Welcome to NGS course 2014’s documentation!¶
Contents:
UNIX primer¶
You need to connect to the system, type in commands, keep stuff running while you’re disconnected and then pick up your results.
Connecting to the system¶
To connect from MS Windows we’ll use PuTTY. PuTTY is a simple window that sends everything you type to the remote computer and displays anything the remote computer sends back.
Warning
Clipboard works differently in PuTTY! When you select text PuTTY assumes you want to copy it - so it is automatically copied to clipboard. To paste text you need to press right mouse button.
Warning
Trying to use windows shortcuts - especially Ctrl-C kills your current running program.

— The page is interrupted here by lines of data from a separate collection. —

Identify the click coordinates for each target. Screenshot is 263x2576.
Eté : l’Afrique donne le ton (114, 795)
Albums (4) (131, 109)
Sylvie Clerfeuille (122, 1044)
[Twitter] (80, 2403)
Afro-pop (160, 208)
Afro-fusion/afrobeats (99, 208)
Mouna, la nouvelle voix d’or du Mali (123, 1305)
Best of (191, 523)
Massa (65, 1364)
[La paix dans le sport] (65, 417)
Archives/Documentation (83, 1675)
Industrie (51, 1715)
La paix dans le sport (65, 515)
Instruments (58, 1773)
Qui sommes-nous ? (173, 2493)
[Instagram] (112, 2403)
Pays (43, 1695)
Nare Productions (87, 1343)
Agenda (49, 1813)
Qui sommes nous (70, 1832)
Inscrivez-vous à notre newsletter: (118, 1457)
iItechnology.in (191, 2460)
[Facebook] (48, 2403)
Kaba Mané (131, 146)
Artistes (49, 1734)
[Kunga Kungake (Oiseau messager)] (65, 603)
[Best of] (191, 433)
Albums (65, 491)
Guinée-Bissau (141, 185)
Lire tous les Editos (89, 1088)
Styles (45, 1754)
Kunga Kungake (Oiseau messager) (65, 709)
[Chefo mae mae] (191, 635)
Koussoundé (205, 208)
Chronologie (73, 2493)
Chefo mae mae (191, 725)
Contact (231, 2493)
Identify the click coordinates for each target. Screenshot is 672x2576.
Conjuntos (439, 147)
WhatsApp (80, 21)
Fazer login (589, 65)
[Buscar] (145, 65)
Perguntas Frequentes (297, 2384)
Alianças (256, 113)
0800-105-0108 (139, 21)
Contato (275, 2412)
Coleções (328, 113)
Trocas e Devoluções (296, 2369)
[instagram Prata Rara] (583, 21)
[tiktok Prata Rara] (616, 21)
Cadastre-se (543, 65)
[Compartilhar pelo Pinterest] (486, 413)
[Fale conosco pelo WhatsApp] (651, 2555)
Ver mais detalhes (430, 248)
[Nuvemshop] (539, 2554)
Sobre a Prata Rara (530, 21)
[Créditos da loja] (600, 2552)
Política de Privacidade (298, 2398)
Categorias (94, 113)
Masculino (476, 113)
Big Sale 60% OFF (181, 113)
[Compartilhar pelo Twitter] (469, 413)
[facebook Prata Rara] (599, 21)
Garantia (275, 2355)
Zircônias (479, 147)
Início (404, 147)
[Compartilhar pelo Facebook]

Run putty and enter following information:
Host: localhost
Port: 2222
The shell¶
What you see now is the shell. Shell is a program for entering commands. Your shell is bash. Bash is to shell what MS Word is to text editor. You can choose your shell if you need, but most people use bash.
Multiple windows¶
You’re all used to work with multiple windows (in MS Windows;). You can have them in (remote) Linux as well.
screen
Note
The additional benefit is that you can log off, and your programs keep running.
Screen
is controled after you press the master key - ctrl-a
. The next key you
press is a command to screen
.
To create a new window, press ctrl-a c
(create). To flip among your windows press ctrl-a space
(you flip windows often, it’s the biggest key available).
To detach screen
- “keep your programs running and go home” - press ctrl-a d
(detach).
Coming back to work you need to connect to your screen
(-r is for restore).
screen -r
Moving around¶
You need to type these commands in bash - keep your eye on the prompt
- the beginning of the line where you type. Different programs present different
prompts.
pwd # prints current directory path
cd # changes current directory path
ls # lists current directory contents
ll # lists detailed contents of current directory
mkdir # creates a directory
rm # removes a file
rm -r # removes a directory
cp # copies a file/directory
mv # moves a file/directory
locate # tries to find a file by name
ln -s # create symbolic link
Getting help¶
Call me or Vaclav to get any help ;)
Once you know the name of the command that does what
you need, all the details are easily accessible using man
.
To get all possible help about finding text do:
man grep
To find the name of the command that does what you need, use google:
linux search for string
Viewing files¶
less
is the command:
less /data/slavici/00-reads/GSVZDOM02.fastq
Toggle line wrapping by typing -S<enter>
.
Search for sequence ACGT
by typing /ACGT<enter>
. Press n
(next) to
Exit less by typing q
.
Chaining commands¶
You know how to display whole file (less
). What if you want
to display just specific information from the file?
Change the directory, so we don’t have to type so much (press <tab>
often
to spare some typing in bash):
cd /data/slavici
View only first 100 lines:
<00-reads/GSVZDOM02.fastq head -100 | less
View only sequence names (they all start with @):
<00-reads/GSVZDOM02.fastq grep ^@ | less
We can see that the simple assumption was not correct - not only sequence names start with @. Let’s display every fourth line - names are only on fourth lines:
<00-reads/GSVZDOM02.fastq awk '(NR % 4 == 1)' | less
Writing to file instead of looking at it is easy:
<00-reads/GSVZDOM02.fastq awk '(NR % 4 == 1)' > test-file
# check if the data is there ;)
less test-file
# get rid of the file
rm test-file
Chaining is not limited to two commands. I need first 1000 sequence names without the @:
<00-reads/GSVZDOM02.fastq awk '(NR % 4 == 1)' | cut -c2- | head -1000 > second-test
less second-test
Getting out of it all¶
exit # quits current session
Doing useful stuff¶
Moving files around¶
In the /data
directory you’ve got sample data with some precomputed results
for the case some computations fail. You don’t want to overwrite those,
so you will create a ‘clean’ directory with only the input data.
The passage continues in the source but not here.